Service discovery mechanism and service registration center

Author: Zen and the Art of Computer Programming

1 Introduction

Service Discovery and Service Registry are an important part of the microservice architecture. By centrally managing service information and providing service catalogs, each microservice can discover and call each other, achieving cross- Service Communications. This article first briefly introduces the service discovery mechanism and its basic concepts, and then elaborates on the two implementation methods of service discovery - static configuration and dynamic monitoring. Then it mainly introduces the functions and roles of the service registration center, and raises several key issues, including service registration, cancellation, subscription, feedback, etc. Finally, it explains some challenges and countermeasures of the service registration center. It is hoped that through the introduction of this article, readers can better understand the role of service discovery mechanism and service registration center in microservice architecture, and master how to choose appropriate service discovery and service registration center solutions in actual development to achieve service governance. and high availability for service discovery.

2. Explanation of basic concepts and terms

2.1 Service discovery mechanism

Service discovery mechanism is a technology used in distributed systems to find the location of network services. It allows distributed client applications to find specific network service endpoints based on service names or other location information.

2.1.1 Service discovery mode

  • Client/Server mode In Client/Server mode, the service discovery mechanism relies on a registration server or central node. This node saves a complete service list. When the client needs to request a certain service, it sends a request to the node. , get the service list, and then select the corresponding service to call. The advantage of this model is that it is simple and easy to use, but the disadvantage is that when the central node goes down, the entire system may become unavailable.
  • DNS mode In DNS mode, the service discovery mechanism uses the DNS protocol to resolve domain names and obtain service addresses. DNS domain name resolution is usually completed by the local domain name server.
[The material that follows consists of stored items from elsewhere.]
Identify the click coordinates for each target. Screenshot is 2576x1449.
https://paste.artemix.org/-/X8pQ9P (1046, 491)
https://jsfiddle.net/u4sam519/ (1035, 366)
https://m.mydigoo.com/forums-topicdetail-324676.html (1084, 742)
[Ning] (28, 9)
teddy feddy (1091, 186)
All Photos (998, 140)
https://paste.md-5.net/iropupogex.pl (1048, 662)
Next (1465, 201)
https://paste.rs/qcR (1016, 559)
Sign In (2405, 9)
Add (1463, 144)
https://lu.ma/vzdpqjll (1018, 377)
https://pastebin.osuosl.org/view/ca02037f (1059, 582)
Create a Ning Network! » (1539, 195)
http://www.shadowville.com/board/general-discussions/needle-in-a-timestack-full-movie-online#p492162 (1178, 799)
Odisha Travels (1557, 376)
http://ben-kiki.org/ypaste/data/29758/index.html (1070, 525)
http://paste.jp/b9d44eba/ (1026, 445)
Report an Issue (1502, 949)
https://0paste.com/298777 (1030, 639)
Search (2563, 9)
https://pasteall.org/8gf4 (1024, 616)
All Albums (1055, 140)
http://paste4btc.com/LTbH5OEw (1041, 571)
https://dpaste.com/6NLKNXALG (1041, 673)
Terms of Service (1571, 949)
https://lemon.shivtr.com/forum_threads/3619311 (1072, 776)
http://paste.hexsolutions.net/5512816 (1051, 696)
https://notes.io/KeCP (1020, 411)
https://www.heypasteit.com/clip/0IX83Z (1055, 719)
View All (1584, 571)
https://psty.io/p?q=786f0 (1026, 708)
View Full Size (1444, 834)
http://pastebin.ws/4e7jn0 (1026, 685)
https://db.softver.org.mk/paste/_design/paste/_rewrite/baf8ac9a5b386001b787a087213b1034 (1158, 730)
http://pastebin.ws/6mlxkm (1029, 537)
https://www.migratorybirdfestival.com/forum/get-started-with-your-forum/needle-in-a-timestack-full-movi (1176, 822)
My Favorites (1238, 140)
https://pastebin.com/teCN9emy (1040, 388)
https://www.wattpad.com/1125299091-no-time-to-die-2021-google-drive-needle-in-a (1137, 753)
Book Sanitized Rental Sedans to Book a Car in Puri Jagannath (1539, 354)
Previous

Through the service discovery mechanism, the service address can be recorded in the local DNS server for direct resolution by client applications. The advantage of this model is that the degree of centralization is low, and the service provider can choose the IP address of the service independently; the disadvantage is that the resolution speed is slow and it depends on the DNS server.
  • API mode The API mode adopts the publish/subscribe model. The client application subscribes to the service registration center for interested services. After the registration center receives the subscription, it will notify all registered client applications, and then the client application can actively connect to the service. The provider makes service calls. The advantage of this model is that it does not need to rely on DNS resolution and is convenient and fast to use. The disadvantage is that there is no centralized control and you need to implement the notification mechanism yourself.

    2.2 Service Registration Center

    Service Registry, also known as service directory, is an independent component in a distributed system, used to store and manage service information, and provide service search capabilities based on region, environment, organization and even business line. The service registration center is the infrastructure layer in the microservice architecture. All microservices should be registered in the service registration center and register their own service information with the center when starting.

    2.3 CAP principle

    The CAP principle (Consistency, Availability, Partition Tolerance) refers to a theory in distributed computing systems. It refers to consistency (Consistency), availability (Availability), and partition fault tolerance ( Partition tolerance) must be met at the same time to ensure the robustness of the system.

    C: Consistency

    Consistency means that after the data is updated successfully, the data read by multiple processes or threads at the same time is the same. Typically, consistency needs to be considered from the beginning of system design. In order to maintain data consistency, systems often adopt strong consistency, but this approach sacrifices performance and is therefore replaced by weak consistency.

    A:Availability

    Availability represents the proportion of time the system continues to provide service. When the system fails, it only affects a small number of users and will not cause serious impact. Availability usually requires the system to have redundant fault tolerance, that is, to ensure that the system can still work normally under certain special circumstances.

    P: Partition fault tolerance

    Partition Tolerance describes the behavior of a distributed system when encountering a partition failure. Partition fault tolerance includes two aspects. The first is that the system can still provide sufficient services to the outside world at the same time; the second is that the system can still continue to run when communication between partitions is abnormal. To achieve partition fault tolerance, data generally needs to be copied to different machines, but this approach also introduces additional complexity.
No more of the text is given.